Source: Medicare Provider Utilization and Payment Data: Inpatient for FY2014

Average Covered Charges: The provider's average charge for services covered by Medicare for all discharges in the MS-DRG. These will vary from hospital to hospital because of differences in hospital charge structures.

Average Total Payments: The average total payments to all providers for the MS-DRG including the MSDRG amount, teaching, disproportionate share, capital, and outlier payments for all cases. Also included in average total payments are co-payment and deductible amounts that the patient is responsible for and any additional payments by third parties for coordination of benefits.

Average Medicare Payments: The average amount that Medicare pays to the provider for Medicare's share of the MS-DRG. Average Medicare payment amounts include the MS-DRG amount, teaching, disproportionate share, capital, and outlier payments for all cases.

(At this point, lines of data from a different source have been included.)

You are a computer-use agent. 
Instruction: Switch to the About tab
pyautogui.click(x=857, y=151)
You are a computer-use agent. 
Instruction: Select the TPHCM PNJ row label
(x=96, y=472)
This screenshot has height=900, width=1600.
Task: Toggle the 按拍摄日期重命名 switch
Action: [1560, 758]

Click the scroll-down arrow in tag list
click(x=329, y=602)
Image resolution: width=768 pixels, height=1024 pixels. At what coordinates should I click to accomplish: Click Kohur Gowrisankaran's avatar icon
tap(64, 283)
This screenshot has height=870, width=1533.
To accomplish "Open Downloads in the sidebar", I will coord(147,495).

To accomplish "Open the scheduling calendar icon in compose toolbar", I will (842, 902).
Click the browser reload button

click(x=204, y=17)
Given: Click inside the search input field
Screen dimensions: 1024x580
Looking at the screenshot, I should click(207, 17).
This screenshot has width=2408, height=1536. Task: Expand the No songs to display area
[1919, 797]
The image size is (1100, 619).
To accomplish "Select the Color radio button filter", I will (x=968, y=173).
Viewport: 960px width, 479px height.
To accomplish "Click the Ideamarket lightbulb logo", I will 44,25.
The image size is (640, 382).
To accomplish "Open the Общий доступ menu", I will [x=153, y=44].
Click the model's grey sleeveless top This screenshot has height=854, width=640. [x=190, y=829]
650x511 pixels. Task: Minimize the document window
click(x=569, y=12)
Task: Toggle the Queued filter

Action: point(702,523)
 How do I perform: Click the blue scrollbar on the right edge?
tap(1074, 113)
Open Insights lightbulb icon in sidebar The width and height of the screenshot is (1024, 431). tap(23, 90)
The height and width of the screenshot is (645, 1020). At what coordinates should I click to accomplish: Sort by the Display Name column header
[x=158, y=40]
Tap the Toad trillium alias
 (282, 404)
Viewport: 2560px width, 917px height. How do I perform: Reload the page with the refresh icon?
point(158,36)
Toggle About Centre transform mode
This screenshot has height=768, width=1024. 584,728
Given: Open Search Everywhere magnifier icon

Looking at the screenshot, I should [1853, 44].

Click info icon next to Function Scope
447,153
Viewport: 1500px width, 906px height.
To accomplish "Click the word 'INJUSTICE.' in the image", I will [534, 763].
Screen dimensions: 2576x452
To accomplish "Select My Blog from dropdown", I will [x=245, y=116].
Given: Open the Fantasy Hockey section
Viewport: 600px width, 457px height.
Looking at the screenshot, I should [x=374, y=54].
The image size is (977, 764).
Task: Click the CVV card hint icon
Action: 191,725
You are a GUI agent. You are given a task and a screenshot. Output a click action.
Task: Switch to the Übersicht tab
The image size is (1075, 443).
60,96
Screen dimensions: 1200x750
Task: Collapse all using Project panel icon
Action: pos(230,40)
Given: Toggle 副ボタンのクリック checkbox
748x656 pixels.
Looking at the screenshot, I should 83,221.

Medicare payments DO NOT include beneficiary co-payments and deductible amounts nor any additional payments from third parties for coordination of benefits. Note: In general, Medicare FFS claims with dates-of-service or dates-of-discharge on or after April 1, 2013, incurred a 2 percent reduction in Medicare payment. This is in response to mandatory across-the-board reductions in Federal spending, also known as sequestration

Hospital Rank: We have calculated the rank for each procedure within a hospital. The left number is the national ranking, the right one is the state ranking. For discharges, ranking is from highest # of discharges to lower (hospital with highest number of discharges ranks first). For charges and payments, lowest means a higher ranking.